→ **SELECTED EXTRACT**:

===============

So this quarter I was reading about counter-culture, with Jerry Hopkins & Danny Sugerman’s thoroughly bloody excellent Jim Morrison biography, No One Here Gets Out Alive, and Peter O. Whitmer’s  Aquarius Revisited. I was interested in what makes a character like Jim Morrison, and the crazy, drugged-up revolutionary times, the good and the bad, of the sixties. It was the second time I’d read NOHGOA, as good as the first because Morrison is such a diabolically fascinating individual; intellectual, a little psychotic, charismatic, and frightening. I’ve read no other Jim Morrison biographies so I’ve nothing to compare it to, but it is thorough, insightful, and balanced, and I fully recommend it as entertaining even if you’re not particularly a Doors or Morrison fan (though if not, why not, seriously). The book has an infectious effect, as I may have indicated in a previous post.

We should all want to be Jim Morrison, and all be really glad that we’re not.

===============

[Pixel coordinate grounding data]

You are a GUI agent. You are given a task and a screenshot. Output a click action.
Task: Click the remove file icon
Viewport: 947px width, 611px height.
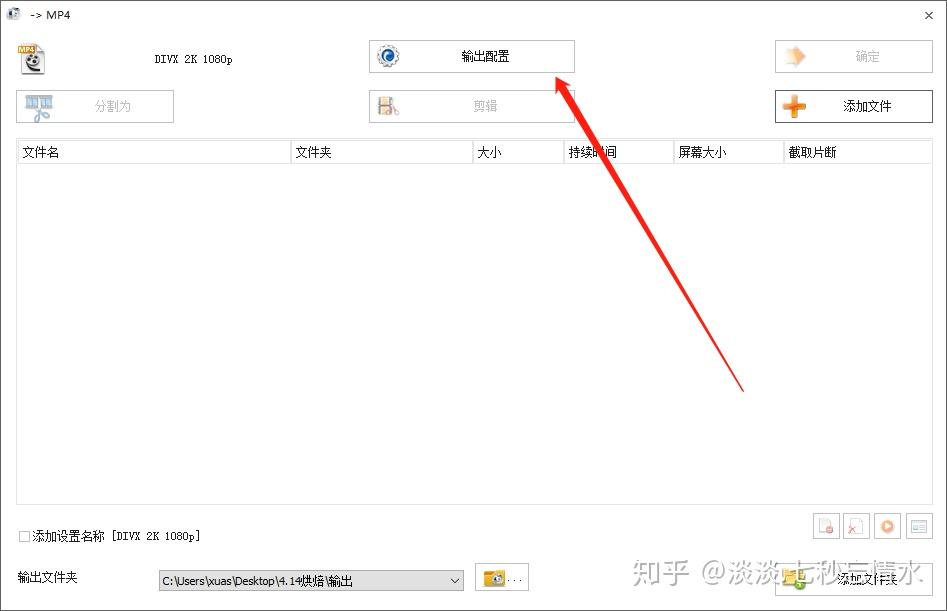pyautogui.click(x=826, y=526)
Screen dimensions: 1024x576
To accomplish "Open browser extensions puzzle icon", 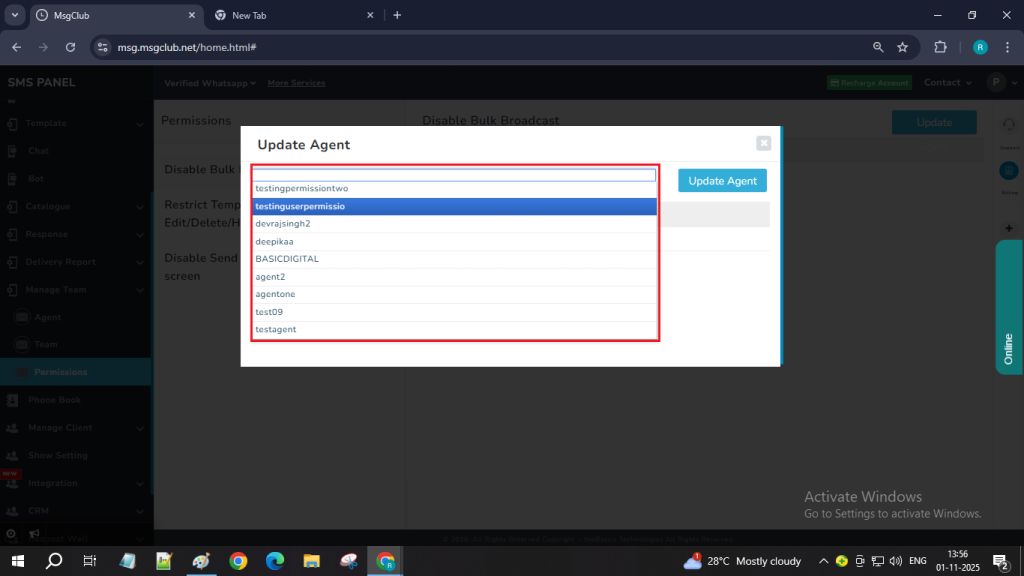I will tap(940, 47).
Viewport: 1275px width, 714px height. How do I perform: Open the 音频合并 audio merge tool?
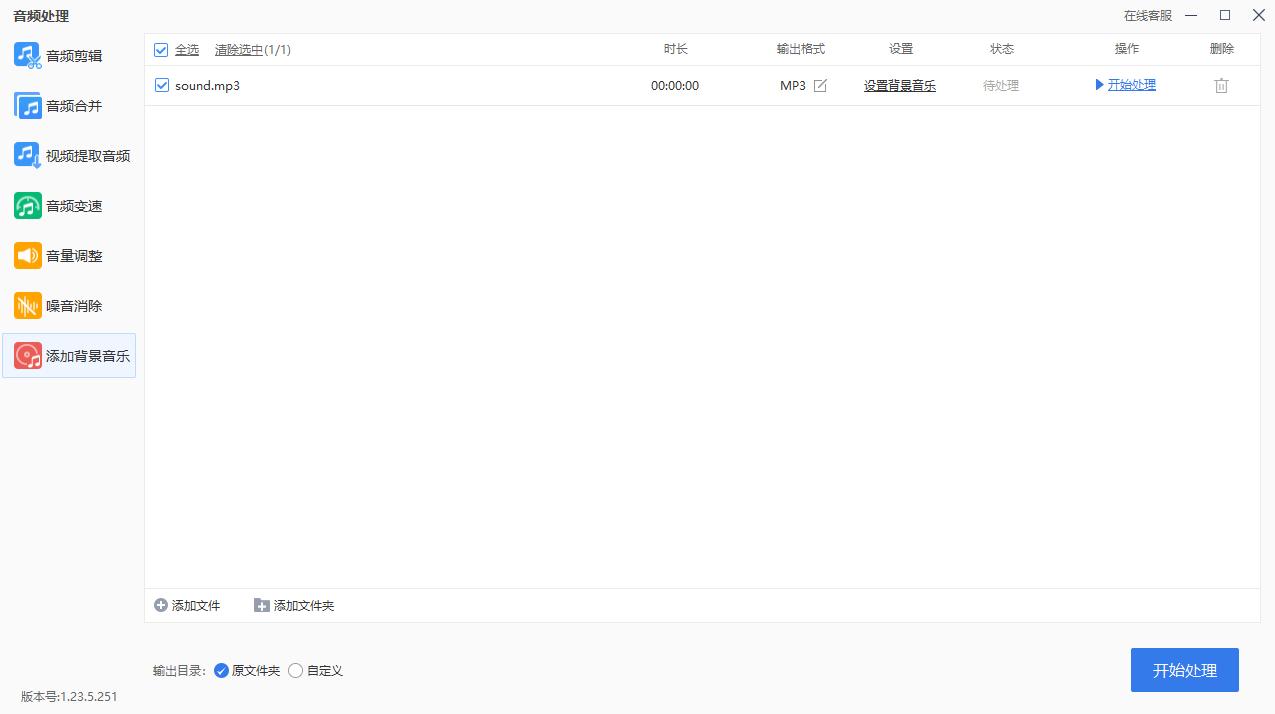click(x=70, y=105)
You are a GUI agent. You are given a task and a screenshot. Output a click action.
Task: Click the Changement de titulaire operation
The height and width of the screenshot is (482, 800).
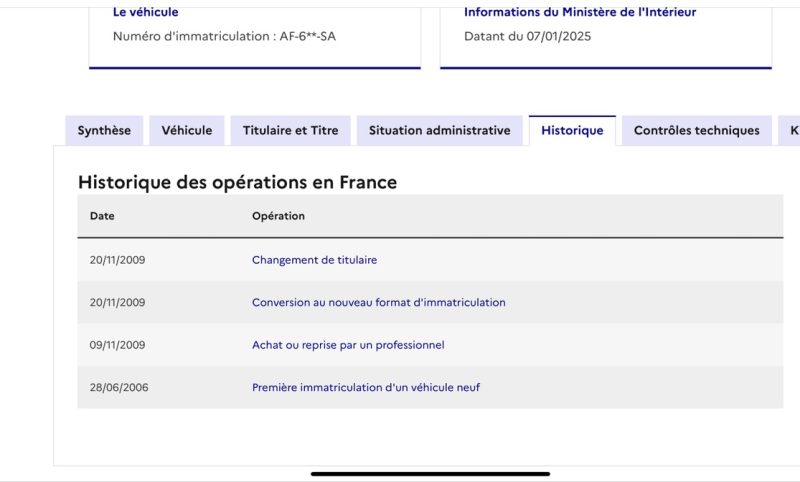(x=314, y=260)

===============

→ **WORK ORDER A**:
Determine whether each statement agrees with the post about counter-culture reading, answering yes or no and quoting the deciding words: (i) the writer was reading No One Here Gets Out Alive for the first time; (ii) the writer has read other Jim Morrison biographies to compare it with; (iii) the writer recommends the book even to readers who are not Doors fans.
→ **WORK ORDER B**:
Summarize the post about counter-culture reading in two sentences.
→ **WORK ORDER C**:
Extend the post about counter-culture reading past its final sentence.

→ **EXERCISE OUTPUT A**:
(i) No: "It was the second time I’d read NOHGOA"
(ii) No: "I’ve read no other Jim Morrison biographies so I’ve nothing to compare it to"
(iii) Yes: "I fully recommend it as entertaining even if you’re not particularly a Doors or Morrison fan"

→ **EXERCISE OUTPUT B**:
This quarter the writer read about counter-culture in No One Here Gets Out Alive, a Jim Morrison biography by Jerry Hopkins and Danny Sugerman, and in Peter O. Whitmer's Aquarius Revisited, out of interest in what makes a character like Morrison and in the sixties. On a second reading the writer again found the biography thorough, insightful, and balanced, and recommends it as entertaining even for readers who are not Doors or Morrison fans.

→ **EXERCISE OUTPUT C**:
Aquarius Revisited was an interesting and difficult book. It took a long time to get into it because Whitmer is so very much the classic American stereotype we classic English stereotypes are so averse to: loud and big, and he kept, kept, kept on talking about himself. I persevered, however, and was glad that I did so, because his loud bigness soon translated into enthusiasm for his subject matter, and loyalty, and a unique perspective from one who’d really been there (my respect for Whitmer increased also upon discovering he was formerly the drummer for the Turtles; he also studied at Berkeley at the time to be there, the ‘Six Years War’ during the Free Speech Movement). The Seven of the title, by the way, are Allen Ginsberg, Norman Mailer, Timothy Leary, Ken Kesey, Tom Robbins, William Burroughs, and Hunter S. Thompson. It’s a shame that no women are included in the list, but at least Whitmer acknowledges it. It’s also a bit misleading because some of the seven get far more attention than others, and this anecdotal, digressive book wanders off into other areas well outside the scope of the title for baffling but enjoyable chapters, such as a long section about the mad cult of the utterly delusional Bhagwan Shree Rajneesh.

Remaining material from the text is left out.